The apple doesn’t fall far from the tree in Lauren Oliver’s case.
The 30-year-old New York Times bestselling author is the daughter of two literature professors. Her mother teaches pre-1920 British literature at C.W. Post and edits a literary magazine. Her father teaches pre-1920 American literature at Queens College and is well-known for his true-crime books.
“I was brought up in a culture where the importance of reading, creativity and imagination were emphasized,” said Oliver, who grew up mostly in New York’s Westchester County and now lives in Brooklyn.
Her father, Harold Schecter, has served as her role model.
“Dad’s incredibly disciplined. He always wrote every day, still does,” she said.
Oliver says she writes by word count, 1,000 a day when working on one book, and 1,250 a day when two are on the table.
So far, she has published a novel and a trilogy for young adult readers, ages 14 and older. “Half my readers are over 30, though,” she said, observing that “teens and people in their early and mid-20s deal with the same questions of identity and romance.”
Oliver also has produced two books for 8- through 12-year-olds, and her first adult novel is due out from HarperCollins next year. Now she is working on another young adult novel, a series for middle-graders and a new idea for an adult novel.
“Requiem,” released this month, is the final book of her dystopian trilogy that began with “Delirium” and “Pandemonium.” It completes the saga of teen heroine Lena Holoway who lives in a world where love is a prohibited, deadly disease curable via a government-mandated treatment. The trilogy is the basis for a new Fox network drama pilot starring Emma Roberts as Lena.
Oliver claims to have been “serious about writing” from the start. At age 6 or 7, “I wrote stories about cats, and my own stories about characters I read about,” she said. “I wrote fan fiction before it was a genre.”
In middle school, she said, “I started applying imagination. I created little magazine editions for my friend Jackie. They all ended with her kissing the boy of her dreams.”
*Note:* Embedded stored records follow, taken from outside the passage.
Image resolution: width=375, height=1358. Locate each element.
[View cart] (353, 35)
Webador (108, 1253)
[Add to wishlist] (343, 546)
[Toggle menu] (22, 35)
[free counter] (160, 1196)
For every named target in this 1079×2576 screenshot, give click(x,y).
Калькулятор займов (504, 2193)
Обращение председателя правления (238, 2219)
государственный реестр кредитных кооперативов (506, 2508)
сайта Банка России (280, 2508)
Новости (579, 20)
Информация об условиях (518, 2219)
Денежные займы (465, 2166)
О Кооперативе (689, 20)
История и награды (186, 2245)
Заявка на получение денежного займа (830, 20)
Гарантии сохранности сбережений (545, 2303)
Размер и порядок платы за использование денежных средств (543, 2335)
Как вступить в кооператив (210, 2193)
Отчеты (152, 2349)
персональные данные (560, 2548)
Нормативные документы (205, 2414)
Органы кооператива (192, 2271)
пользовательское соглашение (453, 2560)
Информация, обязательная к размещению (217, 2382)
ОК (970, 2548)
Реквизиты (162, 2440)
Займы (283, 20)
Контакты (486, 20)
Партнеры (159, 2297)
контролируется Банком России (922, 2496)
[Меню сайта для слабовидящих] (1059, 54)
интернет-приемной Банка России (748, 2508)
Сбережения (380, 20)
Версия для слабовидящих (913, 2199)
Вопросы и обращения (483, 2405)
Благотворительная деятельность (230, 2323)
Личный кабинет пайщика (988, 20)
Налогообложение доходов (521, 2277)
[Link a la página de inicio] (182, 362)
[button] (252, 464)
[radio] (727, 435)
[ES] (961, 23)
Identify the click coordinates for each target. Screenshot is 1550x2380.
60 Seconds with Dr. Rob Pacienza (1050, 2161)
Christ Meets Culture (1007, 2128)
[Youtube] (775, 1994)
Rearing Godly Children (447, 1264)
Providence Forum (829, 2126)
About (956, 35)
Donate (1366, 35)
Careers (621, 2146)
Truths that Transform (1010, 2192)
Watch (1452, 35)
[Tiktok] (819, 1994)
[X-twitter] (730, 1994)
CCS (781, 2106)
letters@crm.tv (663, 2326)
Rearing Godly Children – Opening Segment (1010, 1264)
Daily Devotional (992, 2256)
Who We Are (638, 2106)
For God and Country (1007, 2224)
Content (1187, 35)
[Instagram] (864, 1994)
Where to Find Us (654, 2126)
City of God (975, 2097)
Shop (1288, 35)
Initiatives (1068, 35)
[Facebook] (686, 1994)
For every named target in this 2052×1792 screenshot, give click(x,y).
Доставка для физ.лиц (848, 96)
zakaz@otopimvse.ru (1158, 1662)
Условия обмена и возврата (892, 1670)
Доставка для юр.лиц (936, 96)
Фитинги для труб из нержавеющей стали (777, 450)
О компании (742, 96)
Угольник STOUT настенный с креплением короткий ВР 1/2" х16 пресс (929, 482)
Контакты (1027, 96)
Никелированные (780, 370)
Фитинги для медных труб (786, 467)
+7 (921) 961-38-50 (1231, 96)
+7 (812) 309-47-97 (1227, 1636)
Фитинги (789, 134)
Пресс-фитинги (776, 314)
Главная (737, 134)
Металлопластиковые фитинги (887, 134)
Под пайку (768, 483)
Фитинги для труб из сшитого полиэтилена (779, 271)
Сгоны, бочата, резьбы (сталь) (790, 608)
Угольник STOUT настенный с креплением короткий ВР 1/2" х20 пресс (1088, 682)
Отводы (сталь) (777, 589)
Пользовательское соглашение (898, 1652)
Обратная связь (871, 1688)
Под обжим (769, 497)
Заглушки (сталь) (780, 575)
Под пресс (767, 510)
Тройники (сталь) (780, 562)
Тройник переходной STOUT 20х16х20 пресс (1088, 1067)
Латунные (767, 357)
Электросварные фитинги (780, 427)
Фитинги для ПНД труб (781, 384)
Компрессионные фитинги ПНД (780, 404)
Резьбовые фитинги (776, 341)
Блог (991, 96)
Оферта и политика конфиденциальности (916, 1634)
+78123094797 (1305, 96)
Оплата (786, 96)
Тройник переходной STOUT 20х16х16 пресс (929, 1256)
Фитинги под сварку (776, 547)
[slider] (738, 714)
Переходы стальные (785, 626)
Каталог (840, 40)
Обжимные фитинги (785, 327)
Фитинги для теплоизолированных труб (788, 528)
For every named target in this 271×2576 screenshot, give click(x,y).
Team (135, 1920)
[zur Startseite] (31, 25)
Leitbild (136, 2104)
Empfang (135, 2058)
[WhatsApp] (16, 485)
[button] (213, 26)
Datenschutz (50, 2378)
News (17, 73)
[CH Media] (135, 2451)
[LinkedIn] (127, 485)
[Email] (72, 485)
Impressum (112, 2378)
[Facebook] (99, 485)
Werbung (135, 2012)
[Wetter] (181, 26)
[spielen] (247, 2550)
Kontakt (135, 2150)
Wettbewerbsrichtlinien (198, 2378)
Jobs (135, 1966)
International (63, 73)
As a high school freshman, she wrote her first novel, “a riff on Jane Austen.” And as a senior working on a bachelor’s degree in literature and philosophy at the University of Chicago, “I wrote a novel, got an agent, made the rounds. It was rejected by virtue of having no plot. My second novel had the same fate.”
Finally, while pursuing a master’s degree in creative writing at New York University, she said, “I learned a ton.” Concurrently, she had a full-time job in Penguin’s Young Adult book department, where “I learned how to tell a story and plot” by absorbing and reading established writers, and editing fledgling talents. She also started work on what would be her first published novel, “Before I Fall.”
Oliver left Penguin to write full-time, but the experience provided the impetus for another of her current enterprises. As co-owner of the 3-year-old literary development company Paper Lantern Lit, she helps young authors learn how to plot and tell stories — and be commercially viable.
“We provide the concept and an outline, and match each project with a good voice,” she explains. “It’s intensive [for the writers] at first, but we encourage independence, then release them like baby birds.”
The company, she says, distinguishes itself from “packagers that are like a factory. We are author friendly, hands on, and produce beautiful and strange books.”